In seguito quando fece dichiarare nemico pubblico Antonio, gli rimandò i suoi parenti e i suoi amici, tra cui i consoli Gaio Sosio e Domizio Enobarbo.[17]
Nel 31 a.C. Ottaviano ottenne il consolato e la dichiarazione di guerra contro Cleopatra, che intanto si era spostata in Grecia con il suo esercito e con Antonio. Contro quest'ultimo Roma non prese provvedimenti in maniera esplicita, ma ormai era considerato un mercenario al soldo della regina straniera. Lo scontro finale avvenne il 2 settembre del 31 a.C. nella baia di Azio. La battaglia di Azio finì con la sconfitta e la fuga di Cleopatra e Antonio in Egitto.[17] Ottaviano non poté inseguirli subito, perché costretto a domare una rivolta dei suoi soldati.
«Da Azio si ritirò nei quartieri invernali a Samo, ma, turbato dalle notizie di una sollevazione dei soldati che chiedevano premi e congedo - erano soldati d'ogni genere, che, dopo la vittoria, egli aveva mandato avanti, a Brindisi - riprese la via dell'Italia. Durante la traversata dovette però lottare due volte con la tempesta: una prima volta tra il promontorio del Peloponneso e quello dell'Etolia, una seconda volta intorno ai monti Cerauni. In entrambe le circostanze fu affondata una parte delle sue navi libùrniche: di quella in cui viaggiava lui si sfasciarono le attrezzature e il timone. Trattenutosi a Brindisi non più di ventisette giorni - il tempo che gli occorse per regolare ogni cosa secondo i desideri dei soldati -, costeggiando l'Asia e la Siria puntò sull'Egitto.»
All'inizio del 30 a.C. si diresse in Egitto, deciso a porre fine alla guerra. Qui assediò Alessandria, dove Antonio si era rifugiato con Cleopatra, e in breve se ne impossessò.[17] Antonio fece un ultimo tentativo di pace, ma Ottaviano lo costrinse a uccidersi, vedendone infine il suo cadavere. Desiderava, invece, che Cleopatra rimanesse in vita poiché aveva intenzione di riservarla per il suo trionfo, tanto che utilizzò la pianta dello psillio per fare in modo di succhiare il veleno dalle sue vene, in quanto si pensava fosse morta a causa del morso di un aspide. Concesse ai due amanti l'onore di una sepoltura comune, portando a termine il sepolcro che essi stessi avevano iniziato a costruire.[17]

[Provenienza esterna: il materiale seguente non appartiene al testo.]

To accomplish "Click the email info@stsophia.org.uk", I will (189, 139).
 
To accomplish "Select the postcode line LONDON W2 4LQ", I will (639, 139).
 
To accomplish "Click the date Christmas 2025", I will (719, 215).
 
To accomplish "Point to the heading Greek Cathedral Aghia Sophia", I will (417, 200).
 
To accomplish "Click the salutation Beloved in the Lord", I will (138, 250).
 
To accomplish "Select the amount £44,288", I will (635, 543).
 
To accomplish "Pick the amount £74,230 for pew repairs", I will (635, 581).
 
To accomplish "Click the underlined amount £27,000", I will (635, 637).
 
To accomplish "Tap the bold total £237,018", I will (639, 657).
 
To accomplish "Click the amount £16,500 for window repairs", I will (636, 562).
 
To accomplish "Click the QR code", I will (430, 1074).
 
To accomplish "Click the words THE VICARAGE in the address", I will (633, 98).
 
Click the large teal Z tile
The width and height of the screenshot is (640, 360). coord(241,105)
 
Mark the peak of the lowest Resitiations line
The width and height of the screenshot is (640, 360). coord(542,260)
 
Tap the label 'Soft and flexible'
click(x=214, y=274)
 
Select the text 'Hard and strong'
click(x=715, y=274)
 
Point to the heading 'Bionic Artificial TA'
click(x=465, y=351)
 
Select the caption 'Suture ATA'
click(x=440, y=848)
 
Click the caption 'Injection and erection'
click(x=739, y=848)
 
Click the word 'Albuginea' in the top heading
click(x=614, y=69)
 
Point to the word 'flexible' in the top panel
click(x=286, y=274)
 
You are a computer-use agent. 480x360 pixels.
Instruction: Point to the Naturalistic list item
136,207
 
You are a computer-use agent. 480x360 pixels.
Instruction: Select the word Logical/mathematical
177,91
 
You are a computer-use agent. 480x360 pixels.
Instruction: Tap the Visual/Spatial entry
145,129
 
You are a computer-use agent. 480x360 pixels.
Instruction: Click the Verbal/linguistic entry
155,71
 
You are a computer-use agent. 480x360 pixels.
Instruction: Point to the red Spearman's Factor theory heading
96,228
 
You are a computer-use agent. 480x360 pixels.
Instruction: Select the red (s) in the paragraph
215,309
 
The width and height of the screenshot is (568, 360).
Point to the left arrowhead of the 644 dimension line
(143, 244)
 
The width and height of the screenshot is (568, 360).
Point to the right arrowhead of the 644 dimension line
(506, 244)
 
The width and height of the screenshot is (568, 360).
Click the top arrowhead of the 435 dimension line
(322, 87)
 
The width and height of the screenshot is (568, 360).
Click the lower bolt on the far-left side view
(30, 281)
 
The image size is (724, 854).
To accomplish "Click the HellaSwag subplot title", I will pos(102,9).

Il figlio maggiore dei due figli avuti con Fulvia, Marco Antonio Antillo, che si era rifugiato presso la statua del divino Giulio, supplicando la sua grazia, venne messo a morte. Poi fu la volta di Cesarione, figlio di Cleopatra, che la regina diceva di avere avuto da Cesare, dopo averlo arrestato mentre fuggiva. Riguardo invece ai figli che Antonio aveva avuto dalla regina, li trattò come se fossero suoi parenti, risparmiando loro la vita e, più tardi, li aiutò.[17] Svetonio aggiunge che Ottaviano:
«Perché il ricordo della sua vittoria ad Azio fosse più glorioso anche per l'avvenire, fondò presso Azio la città di Nicòpoli, e in essa istituì giochi quinquennali; inoltre ingrandì l'antico tempio di Apollo e consacrò a Nettuno e a Marte il luogo dell'accampamento da lui usato, adorno di trofeo navale.»

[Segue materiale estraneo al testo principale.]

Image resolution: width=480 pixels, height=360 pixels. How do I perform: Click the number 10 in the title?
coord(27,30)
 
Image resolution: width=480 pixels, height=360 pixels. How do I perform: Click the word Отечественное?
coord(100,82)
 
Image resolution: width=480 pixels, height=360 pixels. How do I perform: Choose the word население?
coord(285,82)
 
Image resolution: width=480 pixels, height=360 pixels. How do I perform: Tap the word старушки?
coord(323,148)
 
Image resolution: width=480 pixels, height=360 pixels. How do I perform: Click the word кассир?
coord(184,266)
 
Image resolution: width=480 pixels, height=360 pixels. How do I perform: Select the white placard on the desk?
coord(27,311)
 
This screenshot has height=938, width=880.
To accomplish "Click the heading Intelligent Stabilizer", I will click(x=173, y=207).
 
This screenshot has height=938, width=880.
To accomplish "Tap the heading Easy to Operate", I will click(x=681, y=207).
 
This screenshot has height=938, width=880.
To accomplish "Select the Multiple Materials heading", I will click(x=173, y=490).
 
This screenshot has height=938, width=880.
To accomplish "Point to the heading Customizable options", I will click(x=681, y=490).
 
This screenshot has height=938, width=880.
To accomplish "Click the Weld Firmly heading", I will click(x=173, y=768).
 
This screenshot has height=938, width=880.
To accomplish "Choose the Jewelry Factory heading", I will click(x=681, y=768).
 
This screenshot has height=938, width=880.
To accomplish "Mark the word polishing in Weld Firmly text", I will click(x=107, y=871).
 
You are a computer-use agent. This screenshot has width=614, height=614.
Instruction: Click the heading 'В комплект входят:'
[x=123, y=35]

Decise di annettere il Regno tolemaico d'Egitto (30 a.C.), compiendo l'unificazione dell'intero bacino del Mediterraneo sotto Roma, e facendo di questa nuova acquisizione la prima provincia imperiale, governata da un proprio rappresentante, il prefetto d'Egitto.[18] L'imperium di Ottaviano su questa provincia venne probabilmente sancito da una legge comiziale già nel 29 a.C., due anni prima della messa in opera del nuovo assetto provinciale.
Ottaviano era ormai il signore indiscusso di Roma. Tre anni dopo, con l'assunzione del titolo di princeps, Ottaviano avrebbe posto definitivamente fine al regime repubblicano, dando così inizio all'età imperiale, che in questa prima fase è conosciuta con il nome di Principato.